Objectives
To compare the efficacy of natalizumab or fingolimod in a nationwide observational cohort using prospectively collected data.
Materials and methods
We included all patients starting treatment with natalizumab or fingolimod documented in the Austrian MS Treatment Registry (AMSTR) from 2011 and staying on therapy for at least 24 months. We used propensity scores for several matching methods and as a covariate in multivariate models to correct for the bias of this non-randomized registry study.
Results
The study cohort includes 588 patients with RRMS. Ten patients did not produce a propensity score in the common support region, thus leaving 578 cases for final analyses, 332 in the fingolimod and 246 in the natalizumab group.
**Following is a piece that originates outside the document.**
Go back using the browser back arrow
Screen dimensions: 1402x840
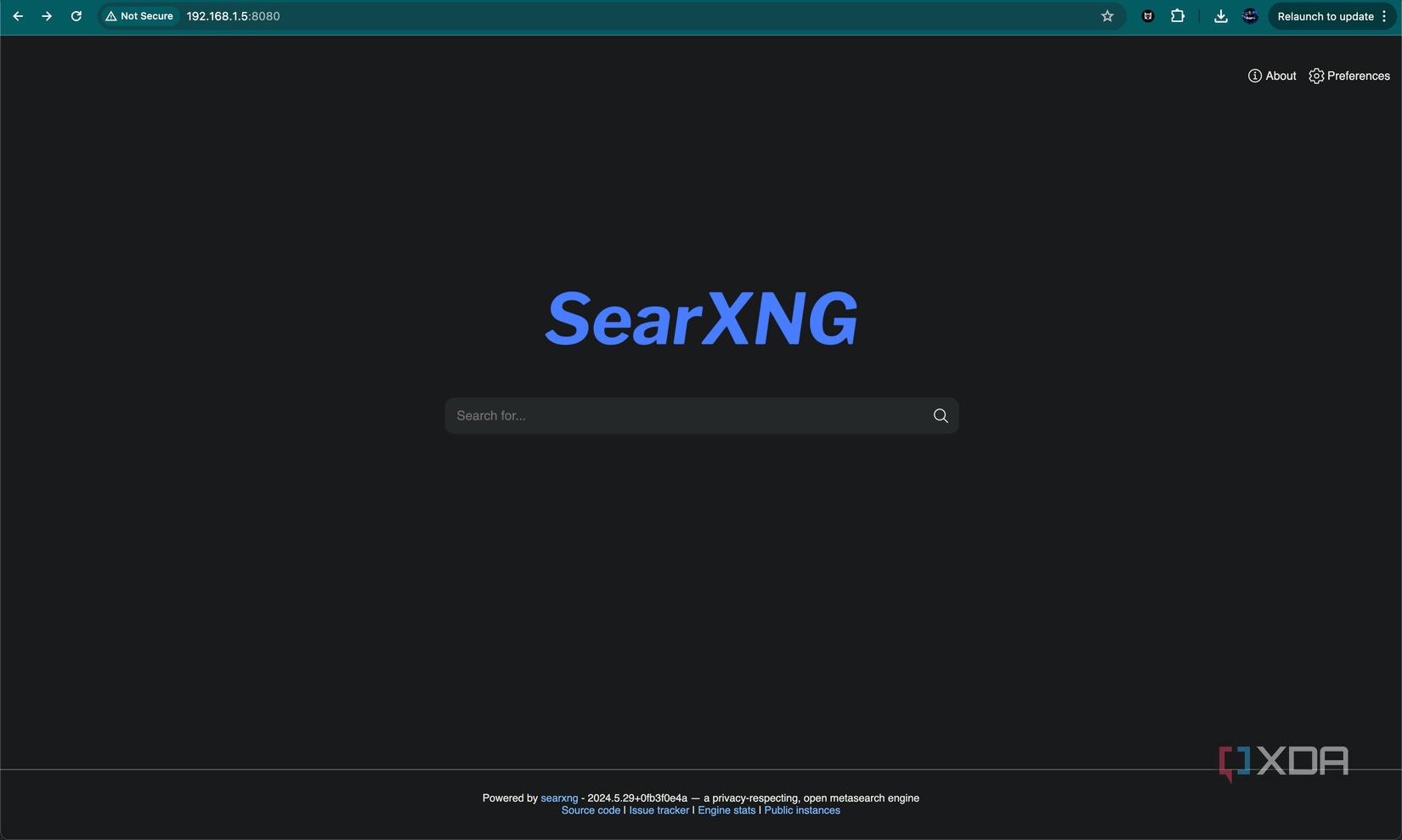coord(18,15)
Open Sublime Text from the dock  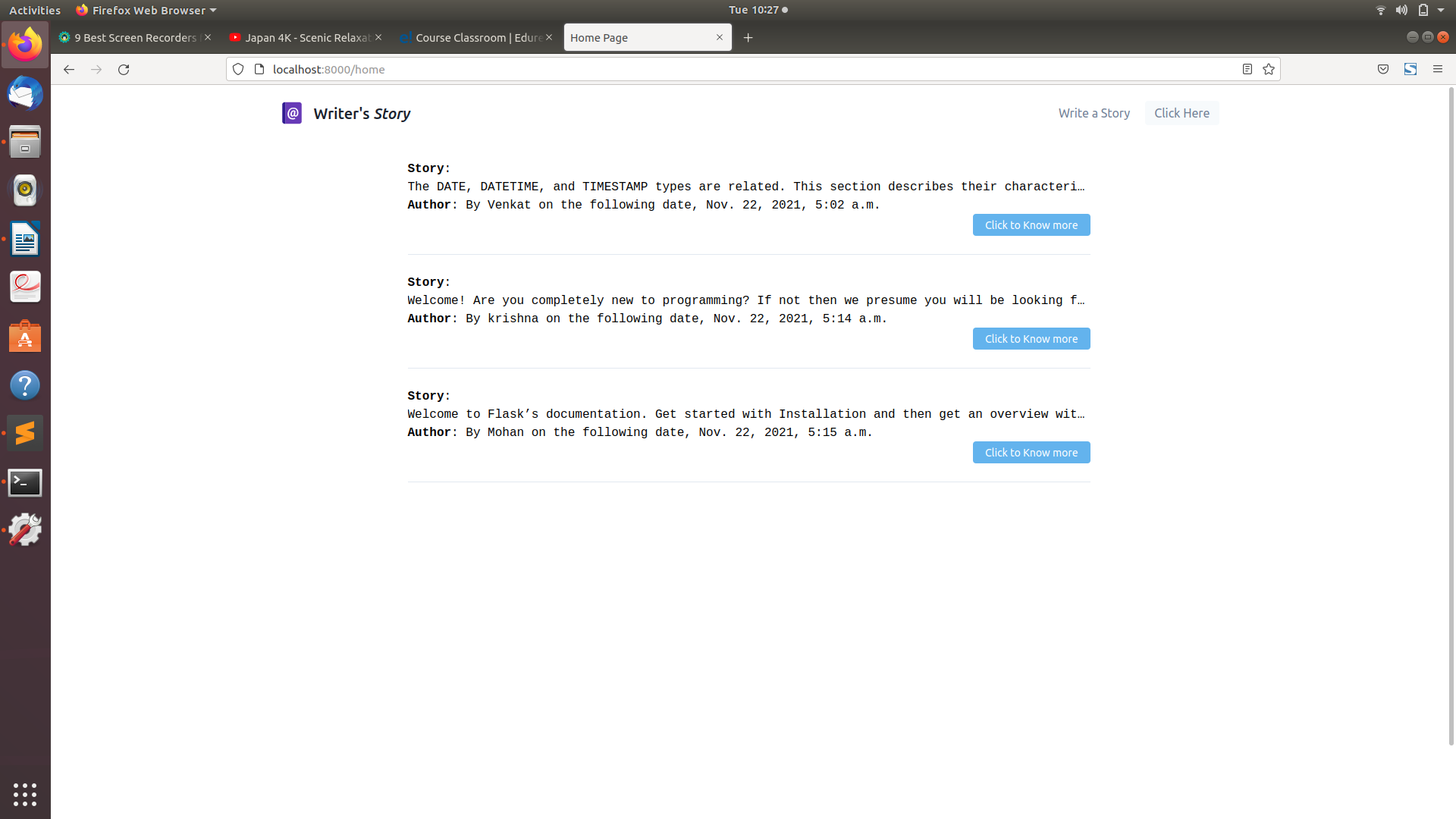[25, 433]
Mean annualized relapse rates (ARR) during the 24 months observation period were 0.19 under fingolimod and 0.12 under natalizumab treatment (P = .005). No statistical significant differences were found analysing the log-transformed ARR, probability for experiencing a relapse, EDSS progression and EDSS regression. The hazard ratio for switching treatment from fingolimod comparing with natalizumab was 0.36 (95% CI: 0.247-0.523), P < .001.
Conclusions
The generalized linear model (GLM) for relapse count as Poisson distributed dependent variable and propensity score as covariate showed a statistically significant reduction for the mean relapse count in the natalizumab group compared with fingolimod. This effect was smaller in the analyses of log-transformed ARR with propensity score matching, loosing statistical significance although showing the same direction for the effect. We assume that the GLM was the more sensitive model analysing this question.